I’m feeling that sometimes I need to move on from situations, even if things aren’t even necessarily ‘bad’, but more because it’s just TIME. I’m feeling guilty for thinking this, but I’m still willing to feel it and think about it and work with it. I am feeling the momentum to move on from some things that have been in my life for several years. Am I afraid? Kind of. But you can’t cling to things just because you’re used to them. If you’re clinging to this one thing, your arms aren’t free to hold anything else, and that prickly porcupine may be really sweet, but there’s that dreamy Beds by Design pillow that’s got your name on it!

I’m feeling that I have the tendency to take on people’s pain, to actually transplant it into my own body, to try to transform and grow it into a beautiful plant. But I’m really FEELING, especially today, that that doesn’t work at all, and mostly maybe just pisses people off. Maybe they don’t KNOW what you’re doing, and they might even ACT like they’re grateful that you’re doing this FOR them, but I think their Spirit is like, “Heck no - back away from this person’s Growth. They need to be responsible for their actions and their lives.” I’m feeling that it’s disrespectful to think you’re so much more capable and knowledgeable about someone’s life that you think you know better than they do. It’s hypocritical mostly because that’s one of the first things I talk about in my Work with others.

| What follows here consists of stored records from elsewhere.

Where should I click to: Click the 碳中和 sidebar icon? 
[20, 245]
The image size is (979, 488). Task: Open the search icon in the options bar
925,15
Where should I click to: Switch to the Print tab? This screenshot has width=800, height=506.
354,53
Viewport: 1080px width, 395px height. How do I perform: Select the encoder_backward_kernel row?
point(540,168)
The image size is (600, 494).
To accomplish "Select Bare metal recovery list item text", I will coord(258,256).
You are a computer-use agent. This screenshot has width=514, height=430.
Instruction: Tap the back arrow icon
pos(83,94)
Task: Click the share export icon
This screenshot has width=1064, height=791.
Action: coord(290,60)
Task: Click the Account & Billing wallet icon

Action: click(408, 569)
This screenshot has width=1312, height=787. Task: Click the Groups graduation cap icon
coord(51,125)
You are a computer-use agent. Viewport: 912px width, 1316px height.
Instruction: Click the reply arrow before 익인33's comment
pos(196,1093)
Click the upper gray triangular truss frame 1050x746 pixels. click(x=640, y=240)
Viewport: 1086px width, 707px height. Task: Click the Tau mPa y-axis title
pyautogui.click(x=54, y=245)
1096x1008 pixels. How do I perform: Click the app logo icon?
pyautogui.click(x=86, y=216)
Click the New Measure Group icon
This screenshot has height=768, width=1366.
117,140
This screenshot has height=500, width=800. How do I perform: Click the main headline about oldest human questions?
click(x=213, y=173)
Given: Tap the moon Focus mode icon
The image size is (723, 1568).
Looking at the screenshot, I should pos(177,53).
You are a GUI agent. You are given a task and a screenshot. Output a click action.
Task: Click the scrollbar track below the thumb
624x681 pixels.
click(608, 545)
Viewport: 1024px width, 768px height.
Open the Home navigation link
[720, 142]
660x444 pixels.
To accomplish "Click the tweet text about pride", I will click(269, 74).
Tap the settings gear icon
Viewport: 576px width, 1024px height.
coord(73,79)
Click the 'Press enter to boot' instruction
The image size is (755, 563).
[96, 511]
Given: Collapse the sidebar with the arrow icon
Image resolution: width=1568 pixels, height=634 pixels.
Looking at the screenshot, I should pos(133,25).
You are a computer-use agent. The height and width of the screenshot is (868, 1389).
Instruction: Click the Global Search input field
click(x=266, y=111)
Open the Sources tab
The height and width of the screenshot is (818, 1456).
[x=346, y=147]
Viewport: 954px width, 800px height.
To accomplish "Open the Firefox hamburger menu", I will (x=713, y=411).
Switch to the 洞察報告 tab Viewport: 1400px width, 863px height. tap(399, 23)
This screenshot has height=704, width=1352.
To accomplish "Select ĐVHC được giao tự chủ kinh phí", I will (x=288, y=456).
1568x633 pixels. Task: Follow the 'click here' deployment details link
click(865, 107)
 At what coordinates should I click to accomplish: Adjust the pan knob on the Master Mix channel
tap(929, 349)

I’m thinking about Truth today, as I watch the fat rain come down, sitting in my clammies (clothes that double as jammies). I have to be somewhere in an hour, so I may have to move off this chair, but I think I’ll try to stay as silent today as possible. Rest my voice. Keep some of that energy in. Think about what I want or need to say before I say it. Then try to make sure I’m always speaking the Truth, no more, no less.